What it means for you#

  • General public (age 45+)

    • You would be able to get colon cancer screening starting at age 45. This could include at-home stool tests or a colonoscopy, depending on what your doctor recommends.
    • You would contact your doctor or local public health unit to learn how to get screened in your area.
    • The bill does not say how often you should be screened. Your doctor will guide you.
  • People under 45

    • Nothing changes for you unless you are high-risk and already advised to screen earlier by your doctor.
  • Patients waiting for tests

    • More people becoming eligible at 45 may increase demand for colonoscopies and other tests. In some places, wait times could rise unless capacity grows.
  • Local public health units (boards of health)

    • You must make sure screening is available to all residents 45 and older.
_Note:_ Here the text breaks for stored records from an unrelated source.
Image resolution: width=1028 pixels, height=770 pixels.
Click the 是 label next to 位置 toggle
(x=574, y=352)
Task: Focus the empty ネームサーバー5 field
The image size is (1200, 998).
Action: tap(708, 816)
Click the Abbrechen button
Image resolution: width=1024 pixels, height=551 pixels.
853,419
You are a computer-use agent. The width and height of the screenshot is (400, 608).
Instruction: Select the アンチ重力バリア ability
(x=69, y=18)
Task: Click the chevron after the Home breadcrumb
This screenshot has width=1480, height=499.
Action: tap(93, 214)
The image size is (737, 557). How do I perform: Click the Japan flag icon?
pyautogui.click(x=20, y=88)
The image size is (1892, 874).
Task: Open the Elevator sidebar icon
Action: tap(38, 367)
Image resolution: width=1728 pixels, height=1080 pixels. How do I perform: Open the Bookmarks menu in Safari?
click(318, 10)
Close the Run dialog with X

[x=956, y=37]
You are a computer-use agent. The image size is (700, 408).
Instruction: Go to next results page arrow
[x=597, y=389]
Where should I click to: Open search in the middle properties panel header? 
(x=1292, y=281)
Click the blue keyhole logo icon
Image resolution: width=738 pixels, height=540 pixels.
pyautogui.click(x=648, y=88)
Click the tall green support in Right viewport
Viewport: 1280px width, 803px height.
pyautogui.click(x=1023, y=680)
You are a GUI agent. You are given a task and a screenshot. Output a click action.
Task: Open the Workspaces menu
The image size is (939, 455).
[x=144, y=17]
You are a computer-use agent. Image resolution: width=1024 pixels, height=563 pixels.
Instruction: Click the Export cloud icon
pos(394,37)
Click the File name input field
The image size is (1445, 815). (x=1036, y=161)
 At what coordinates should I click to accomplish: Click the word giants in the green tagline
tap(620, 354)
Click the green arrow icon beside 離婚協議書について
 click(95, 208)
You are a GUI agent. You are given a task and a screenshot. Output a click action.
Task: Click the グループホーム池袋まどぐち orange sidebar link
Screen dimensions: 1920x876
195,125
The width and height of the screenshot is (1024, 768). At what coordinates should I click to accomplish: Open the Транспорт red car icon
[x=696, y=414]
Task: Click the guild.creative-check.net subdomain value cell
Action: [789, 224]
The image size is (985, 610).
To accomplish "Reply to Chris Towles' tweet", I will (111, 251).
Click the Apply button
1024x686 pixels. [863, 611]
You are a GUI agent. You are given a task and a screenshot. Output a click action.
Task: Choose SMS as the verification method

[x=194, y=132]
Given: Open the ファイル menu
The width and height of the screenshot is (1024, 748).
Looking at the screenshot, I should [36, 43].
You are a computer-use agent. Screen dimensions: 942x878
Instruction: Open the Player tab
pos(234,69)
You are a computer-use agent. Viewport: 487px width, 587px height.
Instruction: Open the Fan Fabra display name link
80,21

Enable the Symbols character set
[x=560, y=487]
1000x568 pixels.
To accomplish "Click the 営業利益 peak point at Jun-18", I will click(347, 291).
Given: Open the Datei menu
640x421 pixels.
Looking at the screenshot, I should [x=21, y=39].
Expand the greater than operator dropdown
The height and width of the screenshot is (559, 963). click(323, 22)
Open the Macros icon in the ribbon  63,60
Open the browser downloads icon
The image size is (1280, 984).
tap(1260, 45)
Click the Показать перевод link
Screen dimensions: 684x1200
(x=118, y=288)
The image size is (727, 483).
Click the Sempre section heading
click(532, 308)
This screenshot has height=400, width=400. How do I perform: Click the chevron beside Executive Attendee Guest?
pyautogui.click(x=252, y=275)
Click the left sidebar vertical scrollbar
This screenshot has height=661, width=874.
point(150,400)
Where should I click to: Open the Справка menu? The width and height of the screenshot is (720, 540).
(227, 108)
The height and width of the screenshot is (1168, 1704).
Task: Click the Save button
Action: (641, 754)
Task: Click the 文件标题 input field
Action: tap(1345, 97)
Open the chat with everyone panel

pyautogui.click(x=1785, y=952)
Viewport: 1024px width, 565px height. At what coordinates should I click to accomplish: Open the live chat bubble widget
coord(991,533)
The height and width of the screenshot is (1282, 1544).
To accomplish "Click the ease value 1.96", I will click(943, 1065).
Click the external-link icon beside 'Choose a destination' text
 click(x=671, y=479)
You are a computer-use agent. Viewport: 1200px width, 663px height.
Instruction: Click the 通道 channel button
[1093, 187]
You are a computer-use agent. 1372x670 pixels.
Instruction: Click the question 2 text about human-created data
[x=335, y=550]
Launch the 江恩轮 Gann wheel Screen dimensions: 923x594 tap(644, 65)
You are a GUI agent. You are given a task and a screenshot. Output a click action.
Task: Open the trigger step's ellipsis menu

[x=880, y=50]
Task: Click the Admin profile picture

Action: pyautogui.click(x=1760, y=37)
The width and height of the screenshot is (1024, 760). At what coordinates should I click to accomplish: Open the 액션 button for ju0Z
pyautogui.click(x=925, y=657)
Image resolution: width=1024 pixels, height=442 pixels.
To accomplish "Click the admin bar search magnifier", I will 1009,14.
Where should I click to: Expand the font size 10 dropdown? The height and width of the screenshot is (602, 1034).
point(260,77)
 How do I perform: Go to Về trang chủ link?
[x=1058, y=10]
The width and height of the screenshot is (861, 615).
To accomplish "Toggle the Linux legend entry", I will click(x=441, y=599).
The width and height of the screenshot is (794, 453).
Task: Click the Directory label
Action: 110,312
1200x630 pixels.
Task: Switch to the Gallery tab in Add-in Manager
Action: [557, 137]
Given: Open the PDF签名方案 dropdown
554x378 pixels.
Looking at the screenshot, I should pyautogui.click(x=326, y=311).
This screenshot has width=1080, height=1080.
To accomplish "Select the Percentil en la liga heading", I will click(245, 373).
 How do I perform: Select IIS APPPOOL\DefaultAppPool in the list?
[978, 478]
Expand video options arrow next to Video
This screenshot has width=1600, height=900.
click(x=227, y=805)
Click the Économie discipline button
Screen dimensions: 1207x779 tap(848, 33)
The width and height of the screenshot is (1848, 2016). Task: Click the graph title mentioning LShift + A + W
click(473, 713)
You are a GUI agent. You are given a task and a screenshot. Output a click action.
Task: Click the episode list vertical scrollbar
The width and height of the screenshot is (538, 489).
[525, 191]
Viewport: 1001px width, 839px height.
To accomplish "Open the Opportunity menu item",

This may involve outreach, distributing test kits, and arranging access to colonoscopies with hospitals and clinics.
  • Hospitals and endoscopy clinics

    • You may see higher demand for colonoscopies from people aged 45–49 and others newly seeking screening.

Expenses#

No publicly available information.

Proponents' View#

  • Catching cancer earlier can save lives. Starting at 45 can find growths or cancer sooner, when treatment works best.
  • Including colonoscopies ensures people have access to the full range of screening options, not just stool tests.
  • Making public health units responsible can improve access and reduce gaps between regions.
  • Earlier screening may lower future treatment costs by preventing cancers or catching them at an earlier stage.

Opponents' View#

  • Adding a new age group could strain already limited colonoscopy and clinic capacity, leading to longer waits for everyone, including high‑risk or symptomatic patients.
  • The bill does not include funding details. Local health units and hospitals may face unfunded costs to expand services.
  • Screening more people at average risk may lead to some unnecessary procedures and small risks from colonoscopy (like bleeding).
  • The bill leaves key details—such as how often to screen and which test to use—unclear, which may cause uneven rollout across regions.